Collected data entries:

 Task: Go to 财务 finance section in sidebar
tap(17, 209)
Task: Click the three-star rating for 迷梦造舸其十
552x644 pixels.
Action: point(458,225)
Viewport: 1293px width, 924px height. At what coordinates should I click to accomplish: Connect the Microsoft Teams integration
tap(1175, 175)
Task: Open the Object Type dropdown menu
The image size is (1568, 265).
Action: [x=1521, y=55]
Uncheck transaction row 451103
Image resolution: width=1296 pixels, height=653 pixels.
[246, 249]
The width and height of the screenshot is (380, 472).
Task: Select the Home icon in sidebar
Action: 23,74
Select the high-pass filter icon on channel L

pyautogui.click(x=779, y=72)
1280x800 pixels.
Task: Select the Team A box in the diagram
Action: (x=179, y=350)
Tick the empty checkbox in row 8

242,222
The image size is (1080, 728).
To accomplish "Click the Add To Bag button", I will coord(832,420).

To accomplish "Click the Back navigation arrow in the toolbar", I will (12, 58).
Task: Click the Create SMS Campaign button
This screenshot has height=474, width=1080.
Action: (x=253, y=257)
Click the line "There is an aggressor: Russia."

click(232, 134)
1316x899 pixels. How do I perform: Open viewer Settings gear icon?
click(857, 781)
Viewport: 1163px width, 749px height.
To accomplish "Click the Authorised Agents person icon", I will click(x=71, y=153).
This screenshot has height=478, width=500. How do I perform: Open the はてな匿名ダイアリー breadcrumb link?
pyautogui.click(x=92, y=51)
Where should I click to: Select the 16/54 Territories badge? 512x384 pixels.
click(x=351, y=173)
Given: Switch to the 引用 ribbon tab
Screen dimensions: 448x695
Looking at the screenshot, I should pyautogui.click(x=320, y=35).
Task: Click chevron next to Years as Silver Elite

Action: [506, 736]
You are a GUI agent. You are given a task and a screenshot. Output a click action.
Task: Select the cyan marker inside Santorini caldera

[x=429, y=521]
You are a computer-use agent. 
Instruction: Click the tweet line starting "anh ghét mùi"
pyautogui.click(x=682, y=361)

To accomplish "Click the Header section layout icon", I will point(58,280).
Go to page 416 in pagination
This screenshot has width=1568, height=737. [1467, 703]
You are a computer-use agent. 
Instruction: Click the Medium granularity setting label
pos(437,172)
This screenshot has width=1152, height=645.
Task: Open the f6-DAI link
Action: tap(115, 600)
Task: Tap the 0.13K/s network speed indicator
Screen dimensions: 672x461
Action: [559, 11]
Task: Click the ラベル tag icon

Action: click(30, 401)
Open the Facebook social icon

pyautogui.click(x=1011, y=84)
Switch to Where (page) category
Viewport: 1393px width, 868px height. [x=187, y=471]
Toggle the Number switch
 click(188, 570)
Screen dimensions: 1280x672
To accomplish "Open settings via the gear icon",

• **PROBLEM TO SOLVE**:
Every entry should be retyped exactly as shown.

• **SOLUTION**:
 Task: Go to 财务 finance section in sidebar
tap(17, 209)
Task: Click the three-star rating for 迷梦造舸其十
552x644 pixels.
Action: point(458,225)
Viewport: 1293px width, 924px height. At what coordinates should I click to accomplish: Connect the Microsoft Teams integration
tap(1175, 175)
Task: Open the Object Type dropdown menu
The image size is (1568, 265).
Action: [x=1521, y=55]
Uncheck transaction row 451103
Image resolution: width=1296 pixels, height=653 pixels.
[246, 249]
The width and height of the screenshot is (380, 472).
Task: Select the Home icon in sidebar
Action: 23,74
Select the high-pass filter icon on channel L

pyautogui.click(x=779, y=72)
1280x800 pixels.
Task: Select the Team A box in the diagram
Action: (x=179, y=350)
Tick the empty checkbox in row 8

242,222
The image size is (1080, 728).
To accomplish "Click the Add To Bag button", I will coord(832,420).

To accomplish "Click the Back navigation arrow in the toolbar", I will (12, 58).
Task: Click the Create SMS Campaign button
This screenshot has height=474, width=1080.
Action: (x=253, y=257)
Click the line "There is an aggressor: Russia."

click(232, 134)
1316x899 pixels. How do I perform: Open viewer Settings gear icon?
click(857, 781)
Viewport: 1163px width, 749px height.
To accomplish "Click the Authorised Agents person icon", I will click(x=71, y=153).
This screenshot has height=478, width=500. How do I perform: Open the はてな匿名ダイアリー breadcrumb link?
pyautogui.click(x=92, y=51)
Where should I click to: Select the 16/54 Territories badge? 512x384 pixels.
click(x=351, y=173)
Given: Switch to the 引用 ribbon tab
Screen dimensions: 448x695
Looking at the screenshot, I should pyautogui.click(x=320, y=35).
Task: Click chevron next to Years as Silver Elite

Action: [506, 736]
You are a GUI agent. You are given a task and a screenshot. Output a click action.
Task: Select the cyan marker inside Santorini caldera

[x=429, y=521]
You are a computer-use agent. 
Instruction: Click the tweet line starting "anh ghét mùi"
pyautogui.click(x=682, y=361)

To accomplish "Click the Header section layout icon", I will point(58,280).
Go to page 416 in pagination
This screenshot has width=1568, height=737. [1467, 703]
You are a computer-use agent. 
Instruction: Click the Medium granularity setting label
pos(437,172)
This screenshot has width=1152, height=645.
Task: Open the f6-DAI link
Action: tap(115, 600)
Task: Tap the 0.13K/s network speed indicator
Screen dimensions: 672x461
Action: [559, 11]
Task: Click the ラベル tag icon

Action: click(30, 401)
Open the Facebook social icon

pyautogui.click(x=1011, y=84)
Switch to Where (page) category
Viewport: 1393px width, 868px height. [x=187, y=471]
Toggle the Number switch
 click(188, 570)
Screen dimensions: 1280x672
To accomplish "Open settings via the gear icon",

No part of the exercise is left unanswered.